++++ Dataset records ++++
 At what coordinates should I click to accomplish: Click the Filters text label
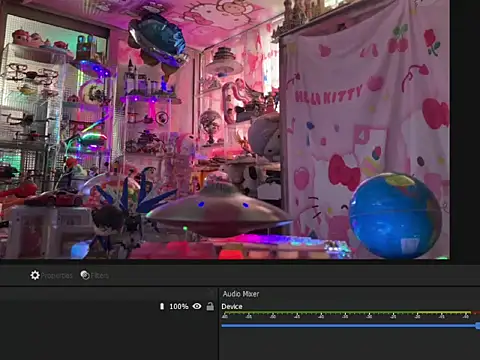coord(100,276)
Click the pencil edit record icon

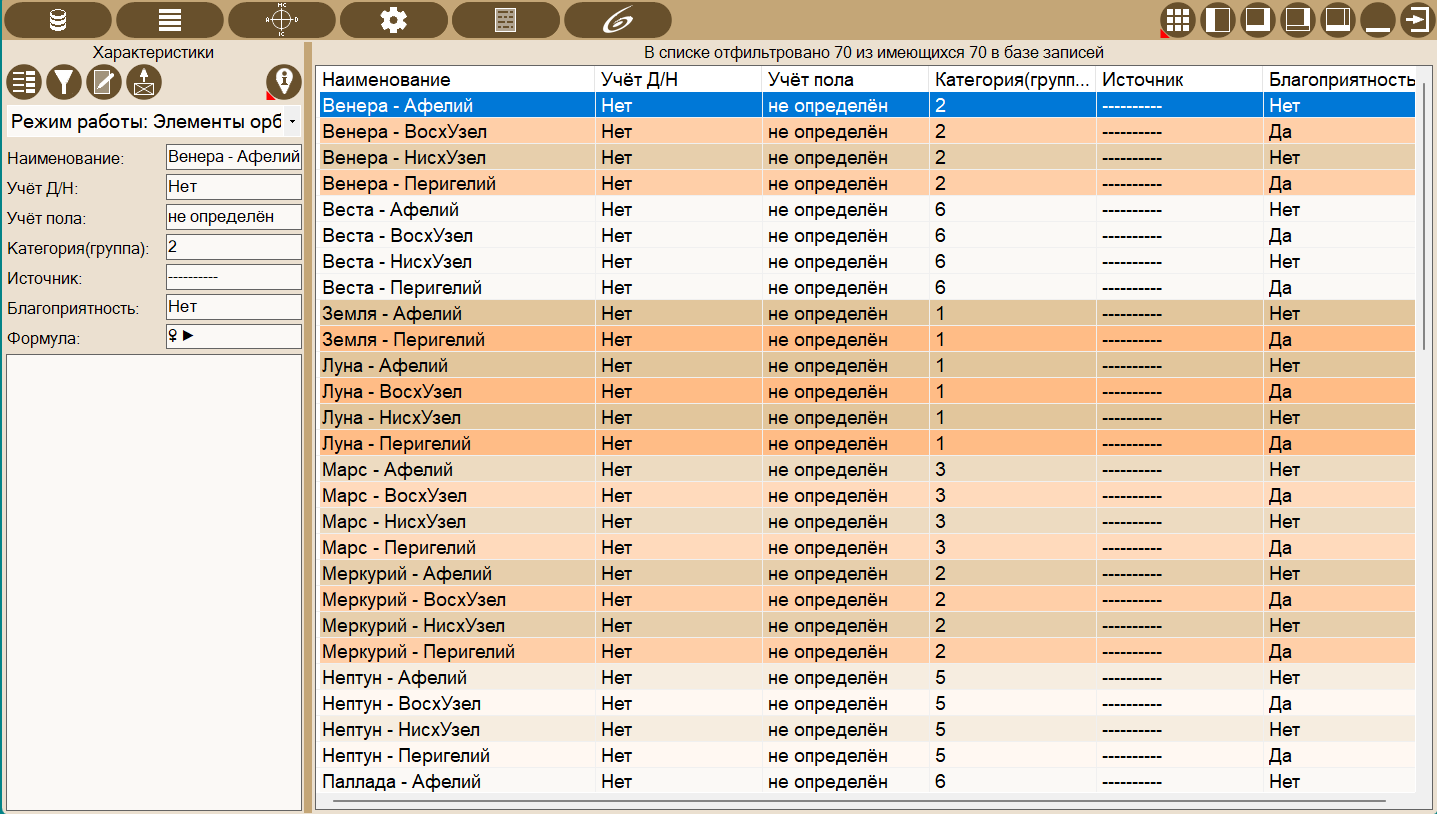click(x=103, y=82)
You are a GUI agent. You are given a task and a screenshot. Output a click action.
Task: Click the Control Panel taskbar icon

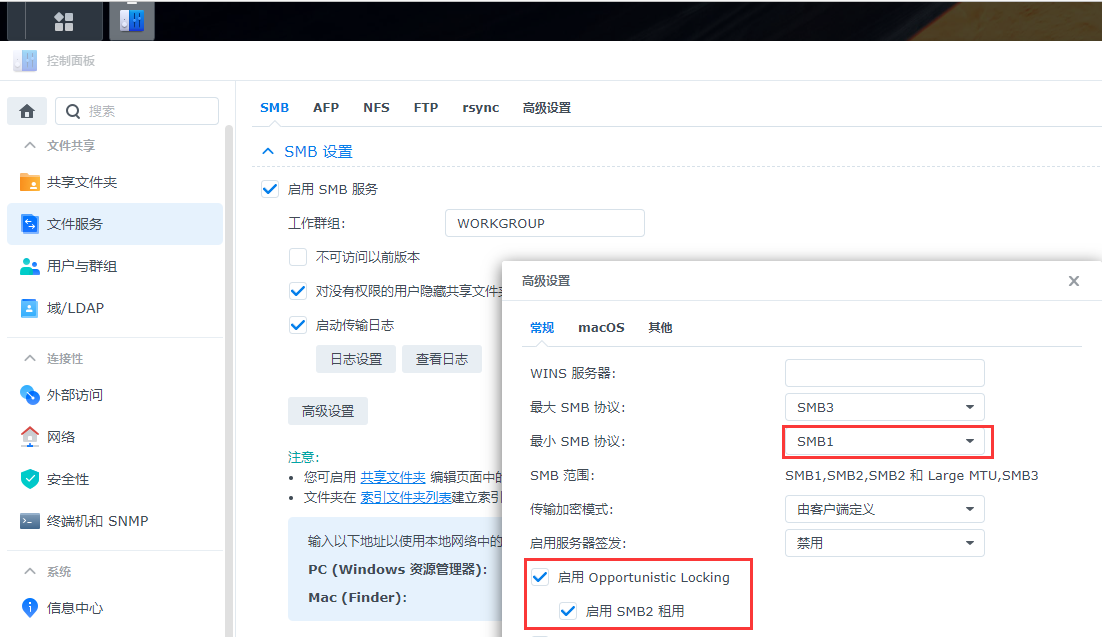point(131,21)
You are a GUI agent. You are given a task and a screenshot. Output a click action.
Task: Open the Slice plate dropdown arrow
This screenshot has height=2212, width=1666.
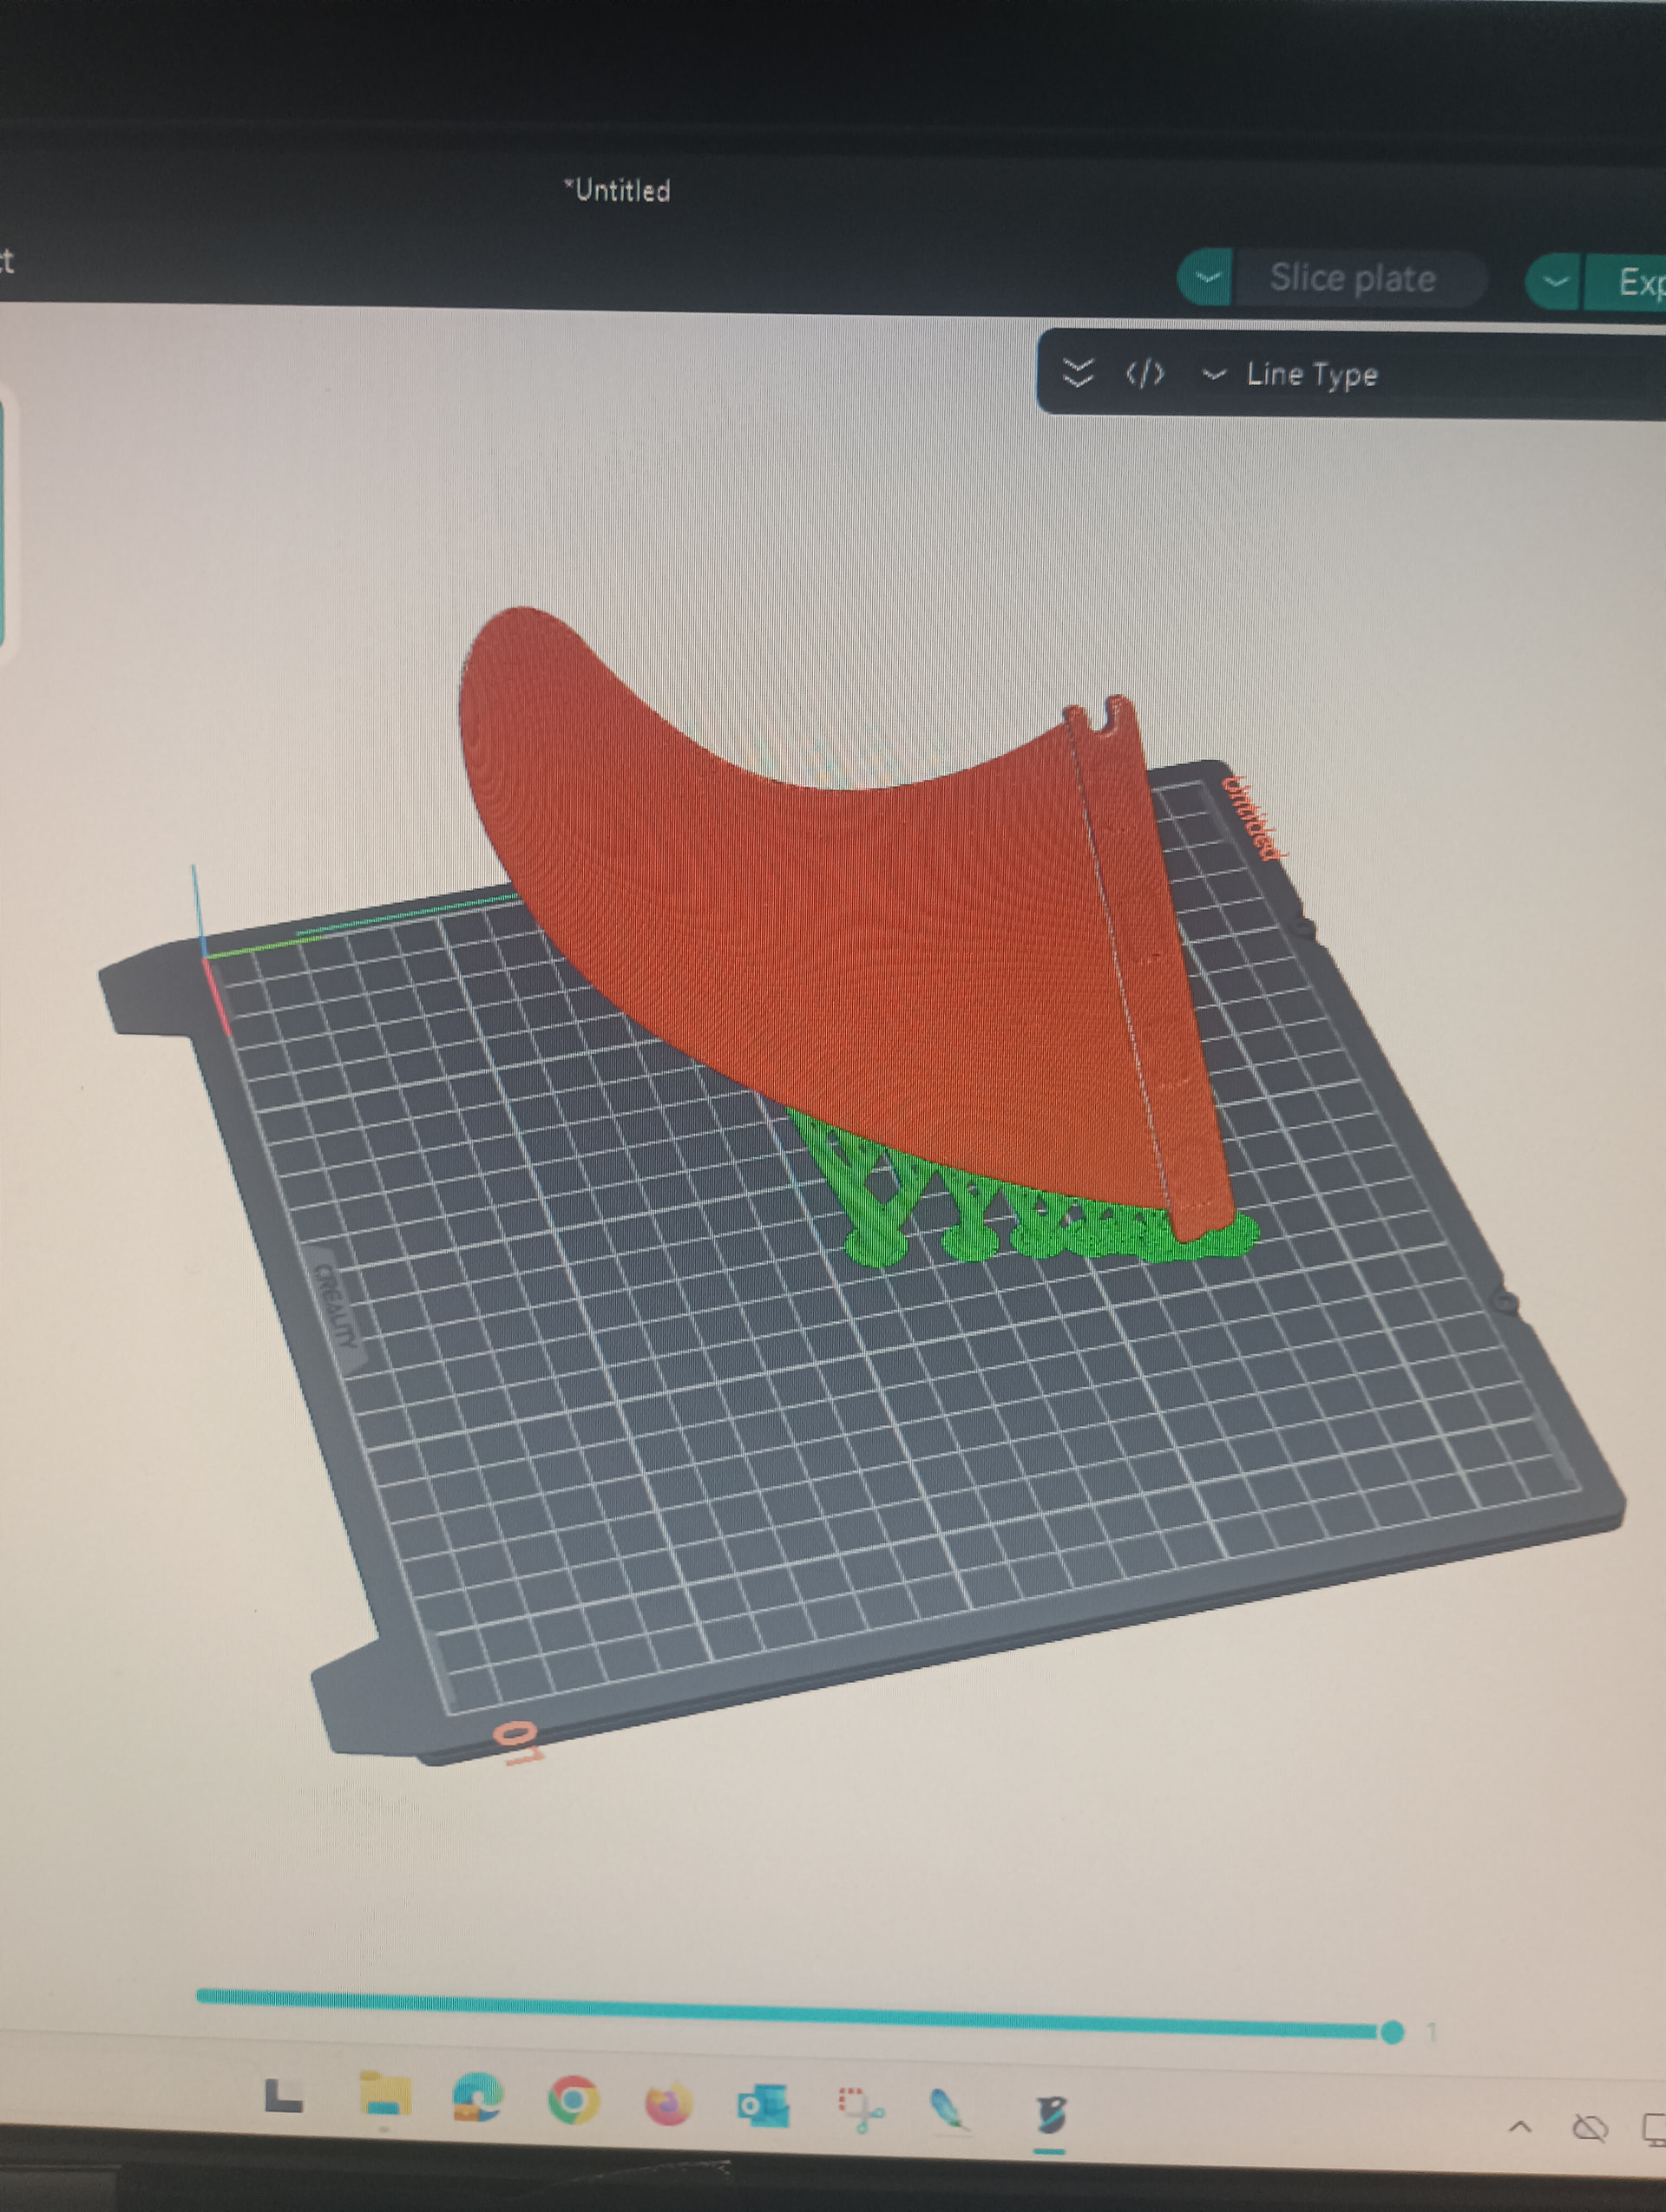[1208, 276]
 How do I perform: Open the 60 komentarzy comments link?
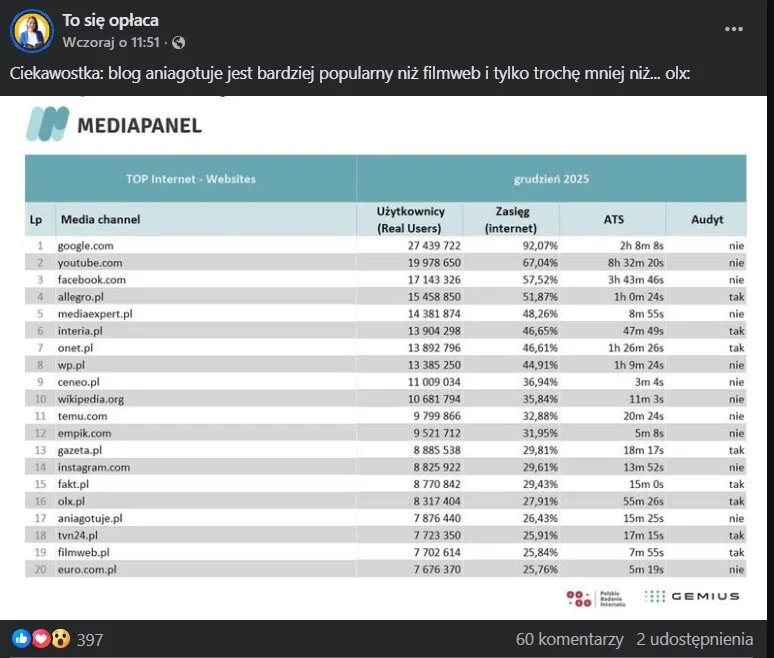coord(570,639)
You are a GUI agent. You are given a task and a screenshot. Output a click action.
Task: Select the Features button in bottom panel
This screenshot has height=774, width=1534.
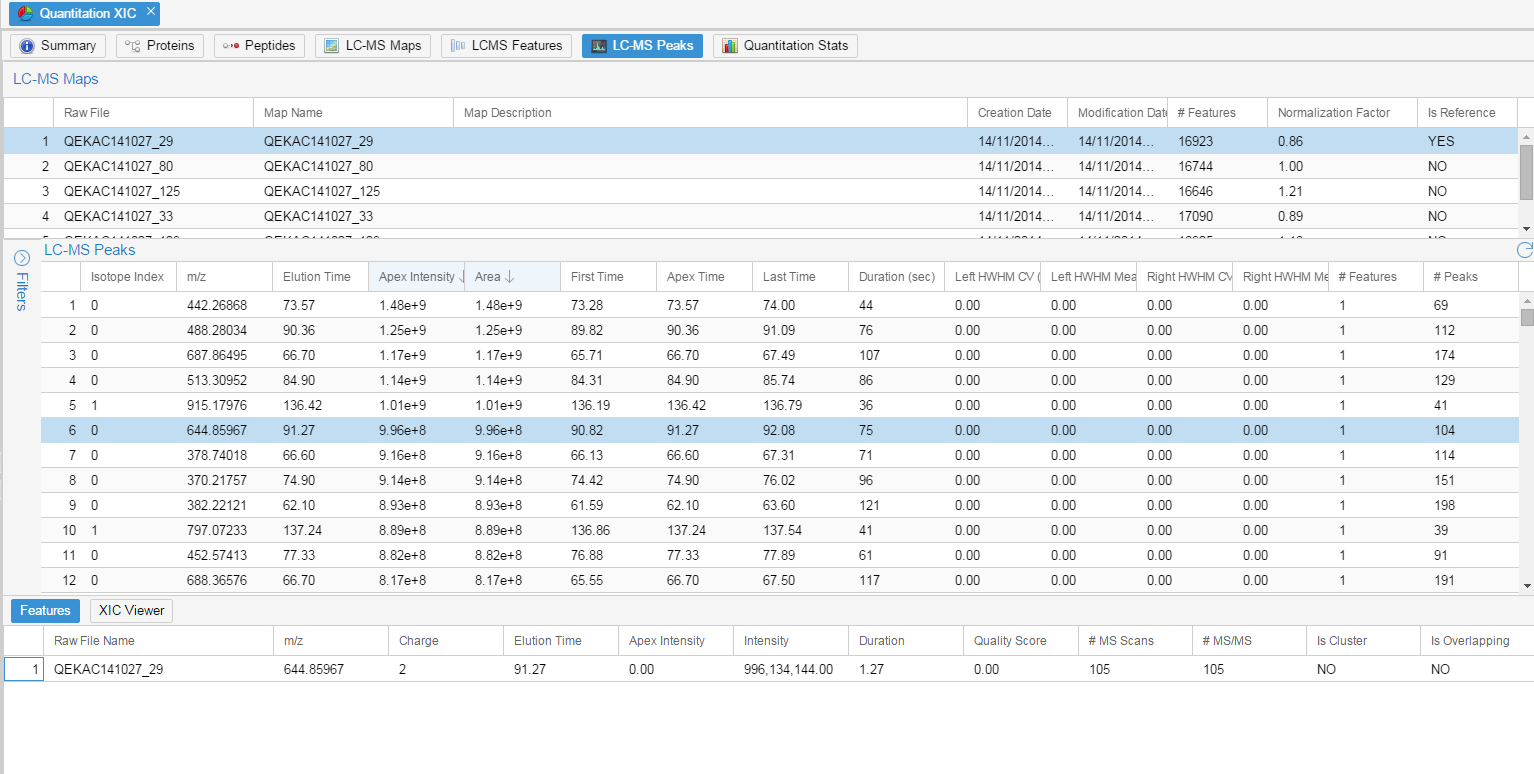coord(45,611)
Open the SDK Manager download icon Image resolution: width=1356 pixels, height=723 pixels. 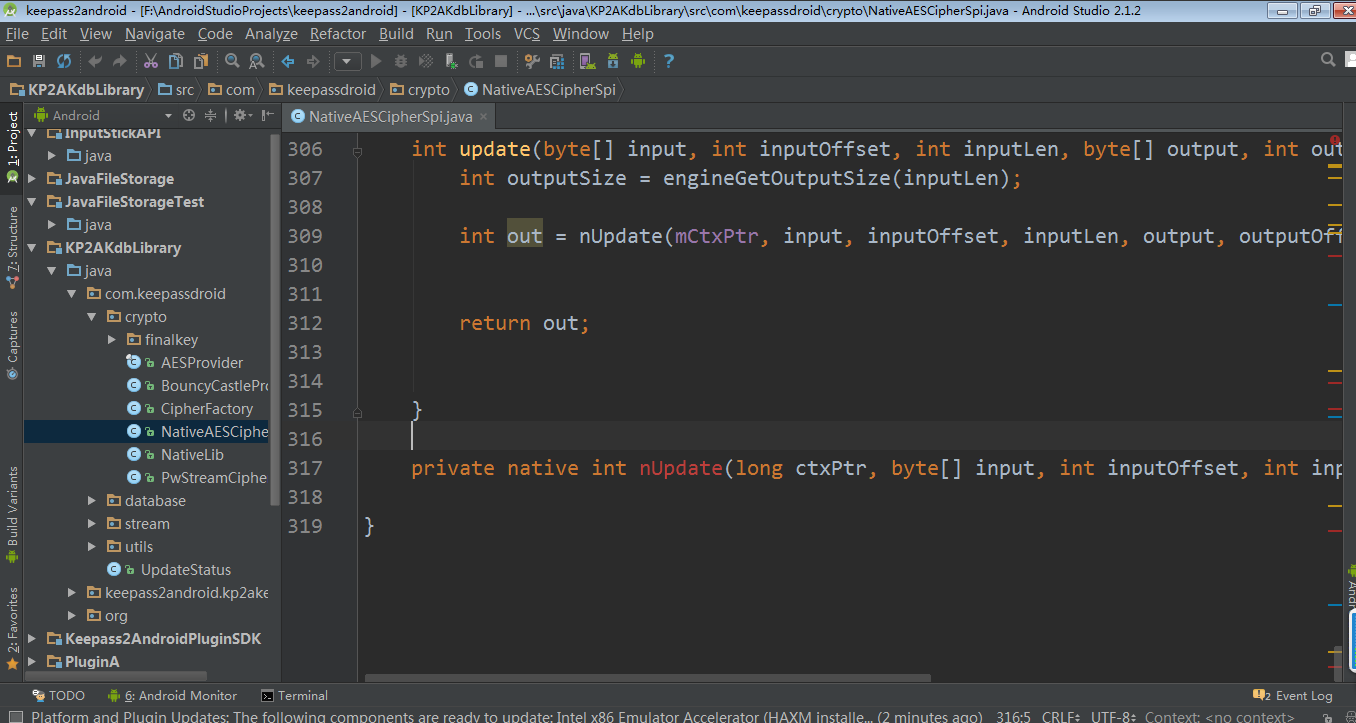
++++
* Aim
Copy every row above verbatim and leave out the pictures.

* Exercise response
 At what coordinates should I click to accomplish: Click the Filters text label
coord(100,276)
Click the pencil edit record icon

click(x=103, y=82)
You are a GUI agent. You are given a task and a screenshot. Output a click action.
Task: Click the Control Panel taskbar icon

point(131,21)
You are a GUI agent. You are given a task and a screenshot. Output a click action.
Task: Open the Slice plate dropdown arrow
This screenshot has height=2212, width=1666.
[1208, 276]
 How do I perform: Open the 60 komentarzy comments link?
coord(570,639)
You are a GUI agent. You are given a task and a screenshot. Output a click action.
Task: Select the Features button in bottom panel
This screenshot has height=774, width=1534.
coord(45,611)
Open the SDK Manager download icon Image resolution: width=1356 pixels, height=723 pixels. 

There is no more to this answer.